━━ DATA EXTRACT ━━
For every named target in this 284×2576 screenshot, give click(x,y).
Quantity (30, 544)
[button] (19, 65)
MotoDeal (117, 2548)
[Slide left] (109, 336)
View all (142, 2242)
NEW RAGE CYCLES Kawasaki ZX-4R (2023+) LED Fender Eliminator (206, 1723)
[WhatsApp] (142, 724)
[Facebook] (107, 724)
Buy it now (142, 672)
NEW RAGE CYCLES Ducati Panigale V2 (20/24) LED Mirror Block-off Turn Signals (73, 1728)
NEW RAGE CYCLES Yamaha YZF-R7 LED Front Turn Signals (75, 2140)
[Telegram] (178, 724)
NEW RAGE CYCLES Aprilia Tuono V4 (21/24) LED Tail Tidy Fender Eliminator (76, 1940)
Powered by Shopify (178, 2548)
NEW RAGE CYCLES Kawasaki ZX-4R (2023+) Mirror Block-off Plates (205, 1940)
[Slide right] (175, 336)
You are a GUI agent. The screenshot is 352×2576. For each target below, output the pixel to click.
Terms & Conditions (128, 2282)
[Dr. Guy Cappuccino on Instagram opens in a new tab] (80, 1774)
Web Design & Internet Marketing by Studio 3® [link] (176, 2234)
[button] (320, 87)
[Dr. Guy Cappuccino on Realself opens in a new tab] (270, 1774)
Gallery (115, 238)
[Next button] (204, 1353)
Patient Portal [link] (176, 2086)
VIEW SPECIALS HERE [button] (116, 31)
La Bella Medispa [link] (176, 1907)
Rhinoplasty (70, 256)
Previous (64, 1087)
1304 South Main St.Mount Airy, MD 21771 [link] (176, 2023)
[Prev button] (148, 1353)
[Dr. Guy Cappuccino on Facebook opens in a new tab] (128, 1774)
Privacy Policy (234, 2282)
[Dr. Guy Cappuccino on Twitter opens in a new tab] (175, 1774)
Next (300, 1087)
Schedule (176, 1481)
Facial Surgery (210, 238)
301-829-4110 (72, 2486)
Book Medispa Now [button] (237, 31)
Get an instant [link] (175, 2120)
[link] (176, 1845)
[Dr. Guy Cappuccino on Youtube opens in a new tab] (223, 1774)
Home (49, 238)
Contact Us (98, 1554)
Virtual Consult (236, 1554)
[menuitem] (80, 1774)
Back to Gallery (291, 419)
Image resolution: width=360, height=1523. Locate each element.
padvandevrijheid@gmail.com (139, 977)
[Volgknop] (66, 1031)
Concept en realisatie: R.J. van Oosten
━━━
Your answer should be the lines from the one containing "Image resolution: width=360, height=1523." through the last line of the records, repeated exactly and with nothing added.

Image resolution: width=360, height=1523. Locate each element.
padvandevrijheid@gmail.com (139, 977)
[Volgknop] (66, 1031)
Concept en realisatie: R.J. van Oosten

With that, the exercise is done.